2007-06-08
Le contre sommet du G8 s’est achevé hier sur les mots bienveillants et encourageant de Vandana Shiva (Inde), figure majeure de l’altermondialisme et du combat pour le développement dans les pays du Sud. Sa critique constructive du monde a actuel n´a pas épargné les gouvernements occidentaux, leurs institutions et leurs intentions.
Depuis samedi dernier, une centaine de milliers de citoyens allemands, européens, et du monde entier, ont déferlé dans la région de Rostock, souvent au terme d’un voyage long, déjouant les tentatives de dissuasion et de découragement des forces de police, des services de transport en commun et du gouvernement allemands. Des dizaines de milliers de personnes, de tous les âges, de tous les genres, et de tous les horizons, avec chacun son histoire et son agir, mais tous avec les mêmes préoccupations.
La majorité d’entre eux sont venus peupler la grande manifestation du samedi, militants d’un jour. 80 000 personnes formaient alors une foule bariolée, organisée en sous-groupes, et flanquée de nombreux slogans, mais homogène.
Certains établissaient déjà leur camp le soir même, prêts à vivre une semaine au rythme des réunions politiques, des actions directes de blocage du sommet officiel, et des affrontements, la plupart sans débordement, avec quelques uns des 16 000 policiers mobilisés pour l’occasion.
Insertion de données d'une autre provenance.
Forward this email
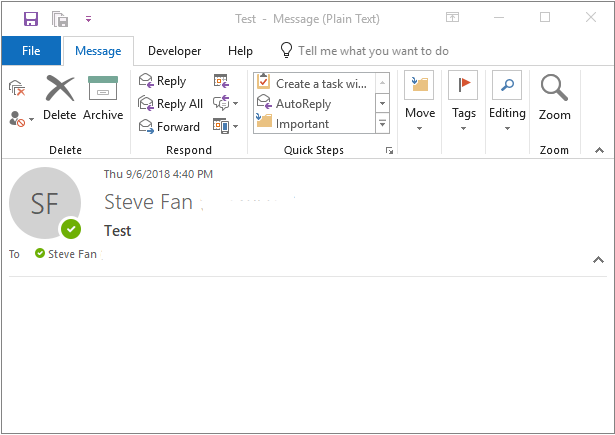615x435 pixels. coord(169,126)

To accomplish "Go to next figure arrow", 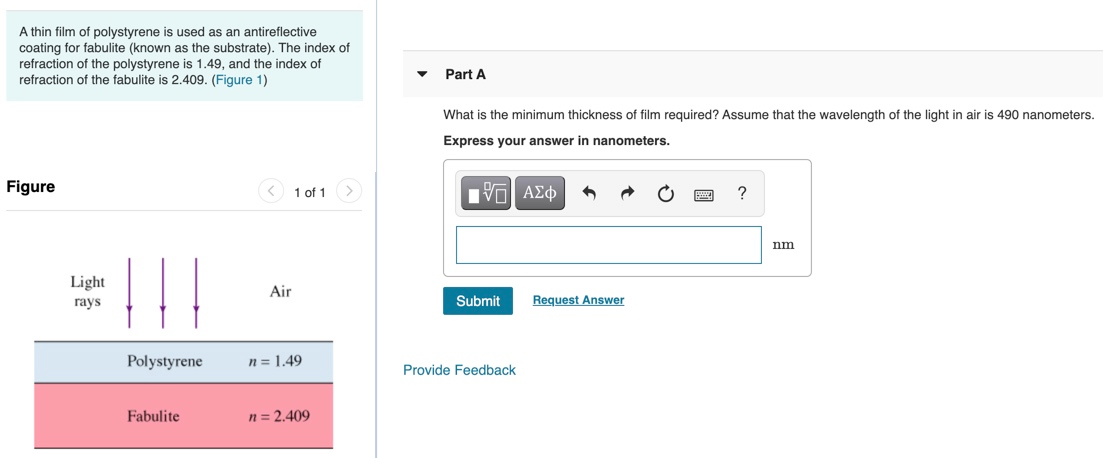I will (x=348, y=191).
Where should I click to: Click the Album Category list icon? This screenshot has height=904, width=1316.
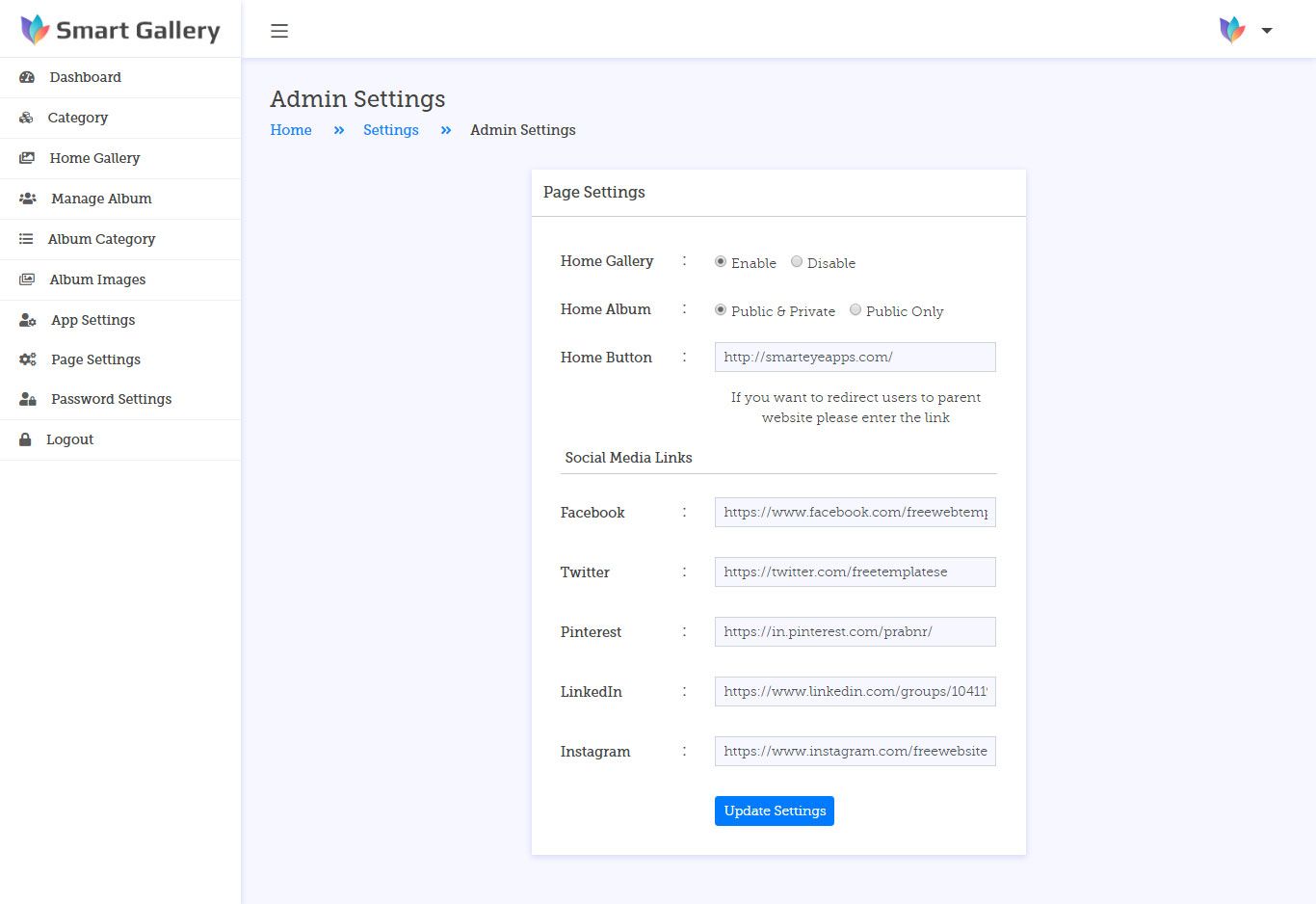pyautogui.click(x=26, y=239)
D’autres les rejoignaient tout au long de la semaine, dans un mouvement de relais spontané et maintenant le nombre de participants constamment élevé. Trois camps ont été aménagés par une plateforme d’associations locales, nationales et internationales ; avec des commodités sanitaires décentes, des assemblées organisatrices, des scènes de concert, des installations de cinéma, des comptes rendus de presse, des centres de soin, et bien sûr, des « volkskuche » (cuisine du peuple), concept, cher à Berlin, de restauration sur base de donation.
La mission concrète de tous ces gens pendant les trois jours de sommet officiel : bloquer les accès terrestres aux lieux de réunion de Heiligendamm, hautement protégés, au milieu d’une zone interdite de 13 km . L’action tient du stratège militaire ; il s’agit de détecter les points faibles des adversaires, les policiers et l’armée, pour entamer une percée dans leur camp. Le but de l’action : retarder le début du sommet en empêchant les traducteurs, les membres du protocole et les journalistes d’arriver à temps. Le résultat de l’action, au troisième jour : mission accomplie, les réunions du mercredi 6 ont commencé avec quelques heures de retard ; les activistes en même ont volé la vedette aux 8 « grands puissants » dans la presse allemande et internationale.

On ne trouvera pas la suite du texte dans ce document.